“Il quadro europeo sta cambiando”
. Il vecchio scenario prevedeva un ruolo chiave dell’Agenzia 
Spaziale Europea la cui mission era anche di distribuire fra i vari 
Paesi i progetti industriali proporzionalmente quanto ciascuno di essi 
contribuiva al bilancio generale.
Oggi,
 però, il principio del “giusto ritorno geografico”, per cui a un tot di
 contribuzione corrisponde un quot di ritorni nazionali in contratti, è 
fortemente contestato dalla Commissione Europea. Per Bruxelles 
deve valere il principio del “best value for money”, i contratti vanno a
 chi dimostra di sapere ottenere il massimo risultato dal finanziamento 
pubblico.
Risultati,
 efficienza, competitività di mercato sono dunque un elemento 
fondamentale nella gara per la distribuzione dei fondi. Non solo quelli 
di Asi o Esa, ma anche di quelli di programmi come Horizon 2020.
La
 gara è aperta e può avere dei risvolti imprevedibili, come dimostra del
 resto il colpo di scena dell’annunciata joint venture tra Safran e 
Airbus per unificare le loro attività nel settore dei lanciatori. Un 
progetto che di fatto capovolge l’impostazione industriale su cui aveva 
lavorato l’ESA ed apre nuovi interrogativi sullo stesso futuro di Avio.
“Non
 è detto che il progetto Safran-Airbus vada in porto  anche perché non è senza i punti di debolezza che stanno già
 emergendo.
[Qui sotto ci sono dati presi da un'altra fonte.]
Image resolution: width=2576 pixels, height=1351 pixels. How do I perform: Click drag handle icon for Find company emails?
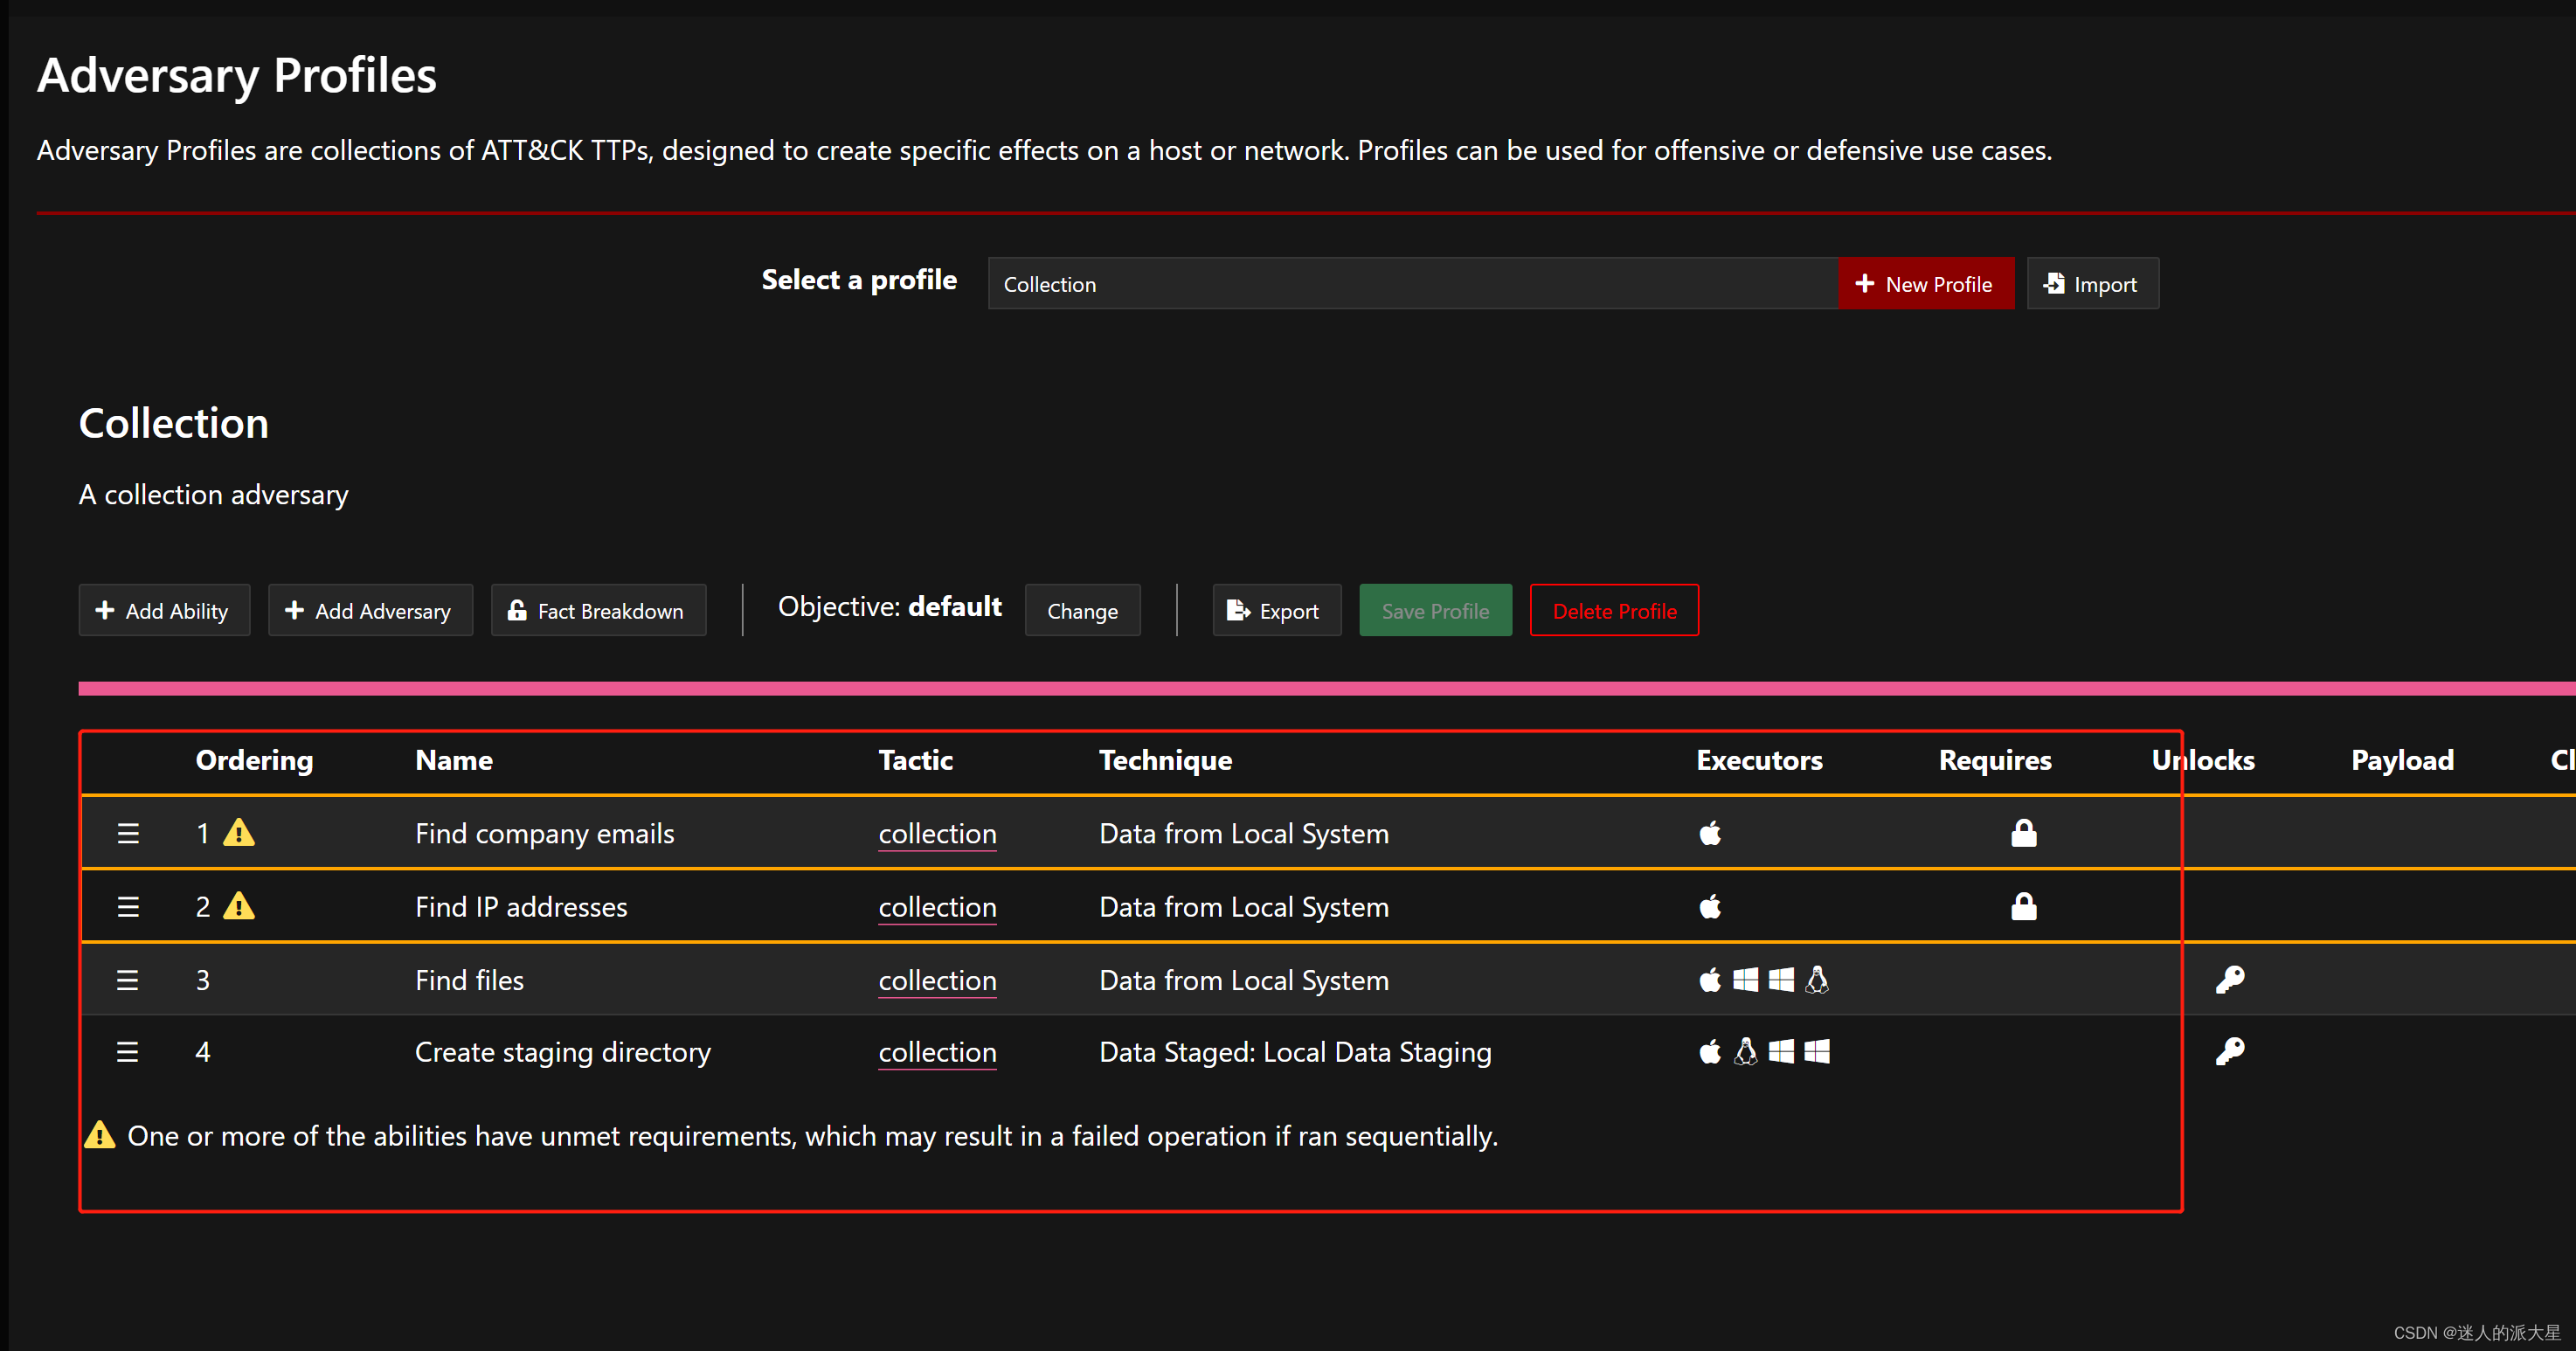pos(128,833)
I giochi sono ancora aperti”. La mossa dei due gruppi 
dell’aerospazio d’oltralpe rappresenta tuttavia un significativo esempio
 di come lo scenario del mondo spaziale europeo sia rapidamente in 
movimento. 
Queste sarebberoo le interessanti considerazioni fatte dal Presidente dell'ASI in occasione della consegna del premio di qualche mese fa ad Antonio Fabrizi il padre del Vega.
Sono ancora valide all'indomani della conferenza ministeriale dell'ESA dove l'Italia vi ha partecipato restando il terzo Paese contributore e se non altro dopo la nascita del colosso Airbus Safran?